Objective: To study the relationship between formal and informal care for the dependent population in a number of European countries. Method: Data from the Survey of Health, Aging and Retirement in Europe for 2004 were used and a bivariate probit model was estimated. Unlike other studies, the present analysis includes the institutional features of the various long-term care systems, in addition to the demographic, health and environmental characteristics of the individual receiving care. Results: A significant correlation was found between the two options, which reveals that, conditional on receiving care, there was a preference for the combination of both types of care. The results show the importance of health status and living arrangements for defining the combination of formal and informal care. There were substantial differences in the likelihood of the two types of care among European countries. A notable finding was the importance of informal care in Spain in comparison with other countries.
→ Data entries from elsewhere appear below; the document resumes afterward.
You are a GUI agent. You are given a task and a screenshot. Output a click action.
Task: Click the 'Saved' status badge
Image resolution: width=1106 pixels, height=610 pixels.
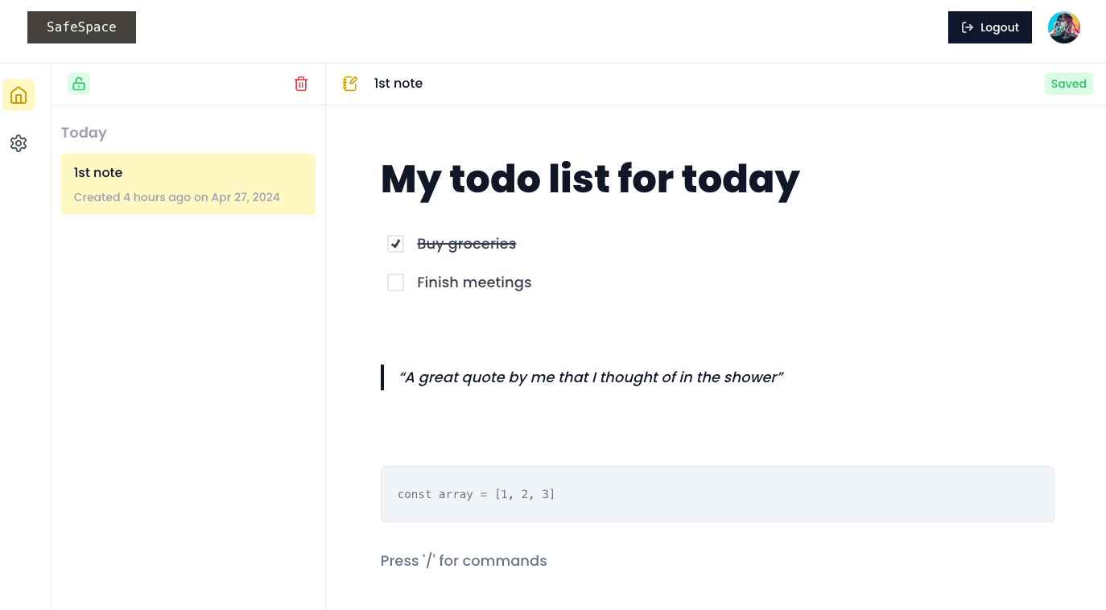1069,84
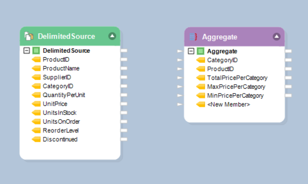The height and width of the screenshot is (184, 308).
Task: Click the green DelimitedSource root node icon
Action: 36,51
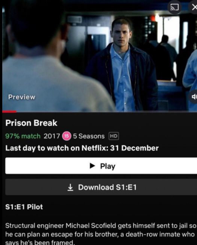
Task: Mute the preview audio speaker icon
Action: tap(194, 97)
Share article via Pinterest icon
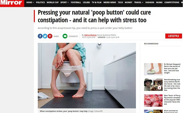Viewport: 185px width, 113px height. (x=50, y=36)
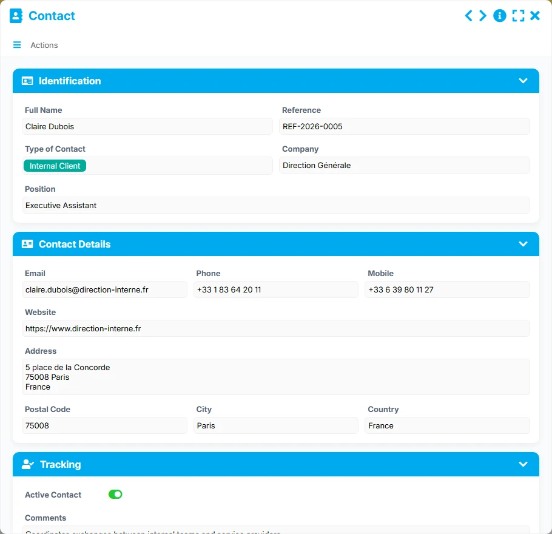Go to next contact with right arrow
The image size is (552, 534).
483,16
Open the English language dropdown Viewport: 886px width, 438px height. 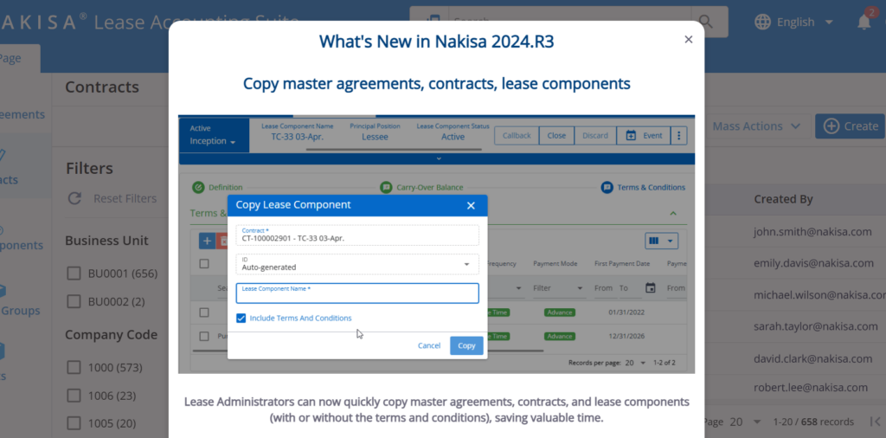point(793,22)
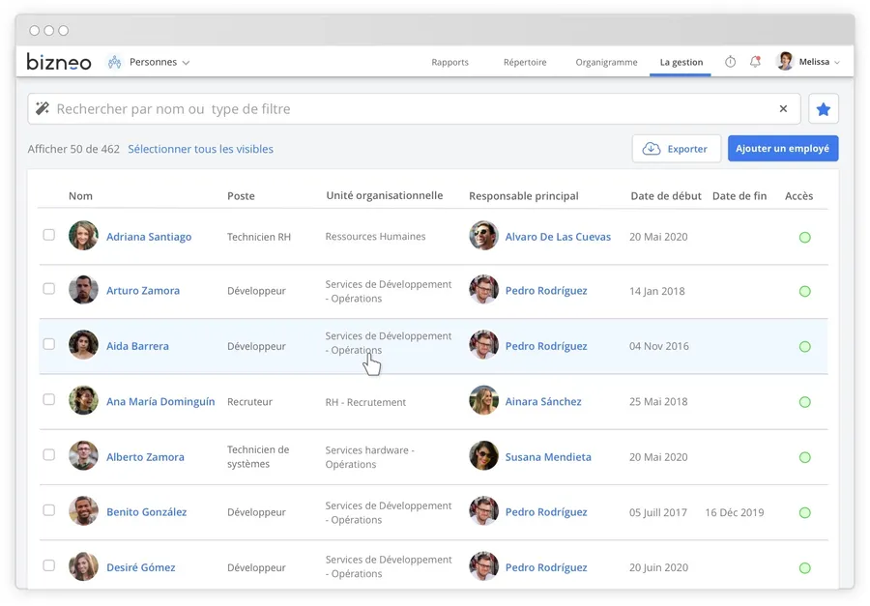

Conclusions: The probability of receiving formal or informal care is higher in countries where families have a legal obligation to look after dependent relatives and where institutionalization rates are higher. This finding should be considered in the design of long-term care policies. Therefore, to control growth of public expenditure and, at the same time, improve caregiver satisfaction, policies that combine distinct formal services should be promoted over the implementation of care allowances.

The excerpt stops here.